Database Pool Sizing — Core Concepts

Why pool sizing matters

A connection pool pre-creates and reuses database connections instead of opening and closing them for every query. This avoids the overhead of TCP handshakes, authentication, and SSL negotiation — which can take 20–100ms each. But the number of connections in that pool has a dramatic effect on both performance and stability.

Instagram’s engineering team famously discovered that reducing their PostgreSQL connection count actually improved throughput. The reason: fewer connections meant less context-switching overhead on the database server.

Key concepts

Pool minimum and maximum

Most pool implementations have two critical settings:

  • pool_size (min): Connections kept alive even when idle. These are ready immediately when a request arrives.
  • max_overflow: Additional connections created under load, closed when demand drops.

In SQLAlchemy, for example, the total maximum is pool_size + max_overflow.

The bottleneck isn’t where you think

Applications often default to large pool sizes (50, 100, or more), assuming more connections means more throughput. The actual bottleneck is usually the database server’s ability to handle concurrent work:

  • CPU-bound queries: Each active query needs CPU time. With 8 cores, more than 8–12 truly concurrent queries often cause CPU contention.
  • I/O-bound queries: Queries waiting on disk reads can overlap more, but disk throughput has limits too.
  • Lock contention: More concurrent transactions means more potential for row-level or table-level locks to collide.

The PostgreSQL rule of thumb

The PostgreSQL wiki suggests a starting formula:

connections = (core_count × 2) + effective_spindle_count

For a server with 4 CPU cores and an SSD (1 effective spindle), that’s (4 × 2) + 1 = 9. This seems surprisingly low, but testing consistently shows it’s near-optimal for most workloads.

How it works in practice

When your Python web app receives a request:

  1. The handler asks the pool for a connection
  2. If an idle connection exists, it’s handed over instantly
  3. If all connections are busy but max isn’t reached, a new one is created
  4. If max is reached, the request waits (with a configurable timeout)
  5. When the handler finishes, the connection returns to the pool

Step 4 is where problems surface. If your pool is too small for your traffic, requests queue up and response times spike. If it’s too large, the database itself slows down under the weight of concurrent work.

Common misconception

“My app has 100 concurrent users, so I need 100 connections.”

This confuses concurrent users with concurrent queries. A typical web request might hold a database connection for 5–50ms out of a 200ms total response time. That means each connection can serve 4–40 requests per second. With a pool of 10 connections, you can often handle hundreds of concurrent users.

Sizing for multiple application instances

If you run 4 copies of your app (common in production behind a load balancer), each with a pool of 10, your database sees 40 connections. This is why pool sizing must account for the total across all instances, not just one.

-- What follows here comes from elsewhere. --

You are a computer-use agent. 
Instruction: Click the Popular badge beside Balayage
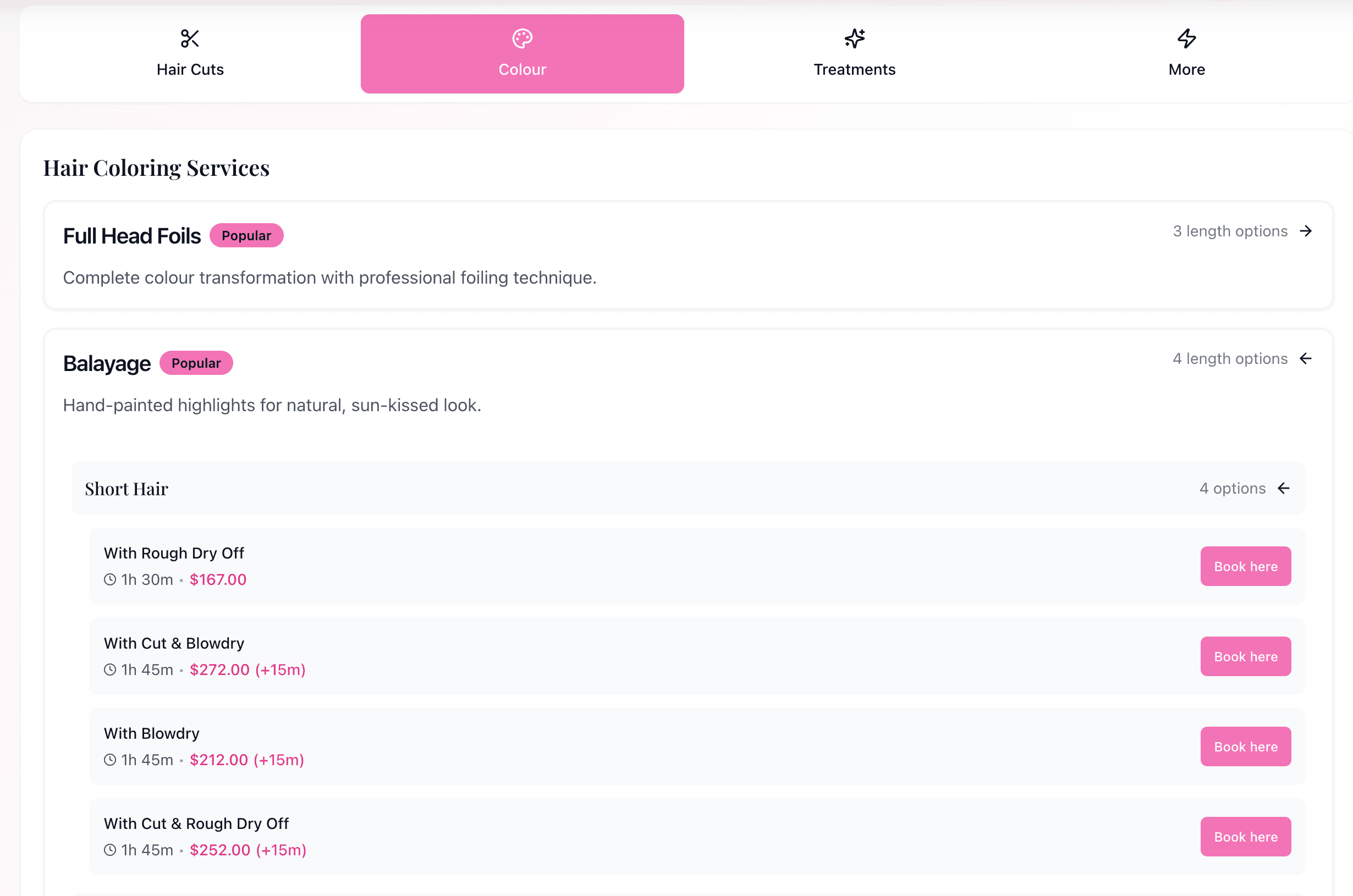coord(196,363)
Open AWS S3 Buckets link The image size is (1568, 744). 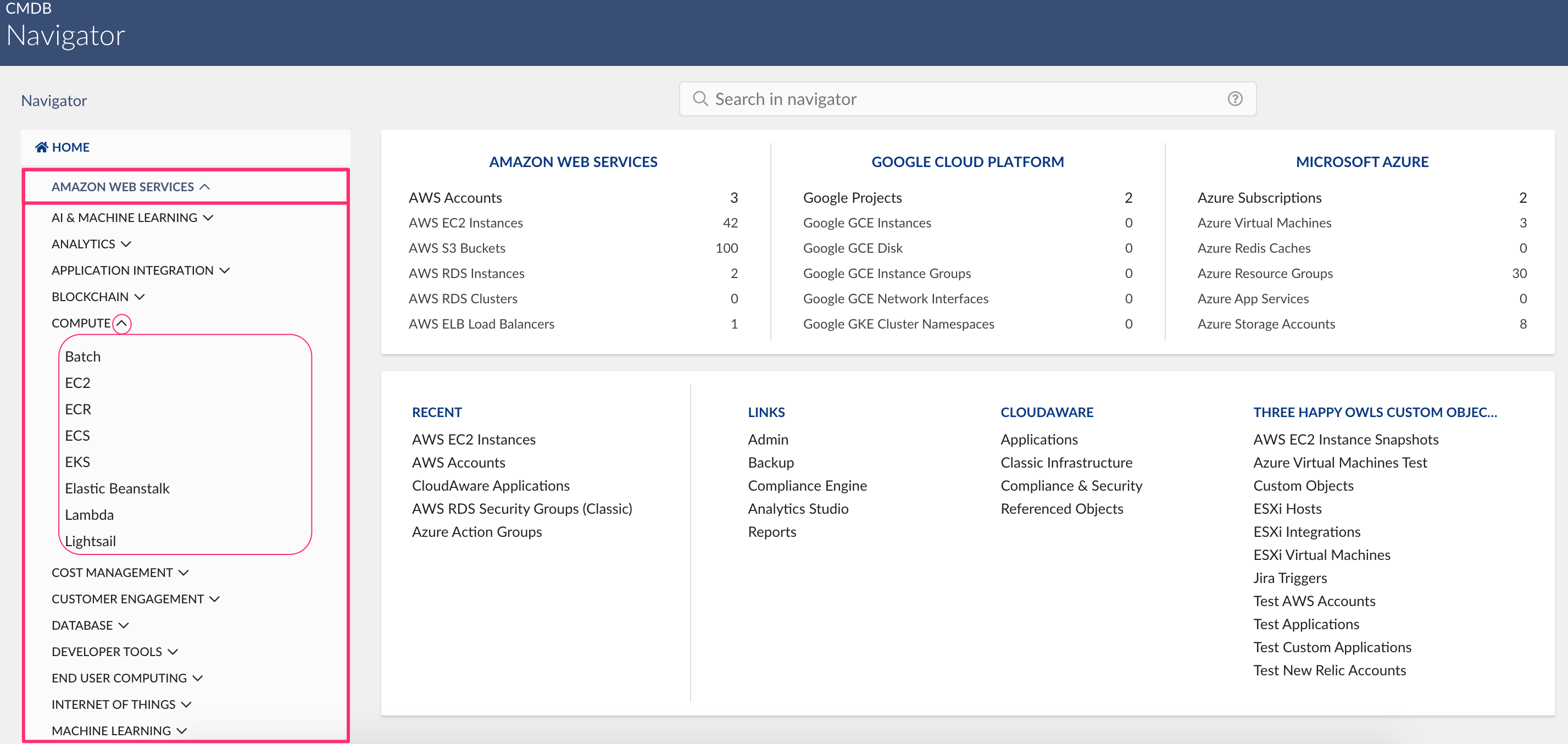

Tools like PgBouncer sit between your apps and the database, multiplexing many application connections into fewer database connections. This lets each app have a generous local pool while keeping database-side connections tight.

One thing to remember: Start with a small pool (5–10 per instance), measure query latency and queue wait times under realistic load, then adjust. The right size is found through testing, not guessing.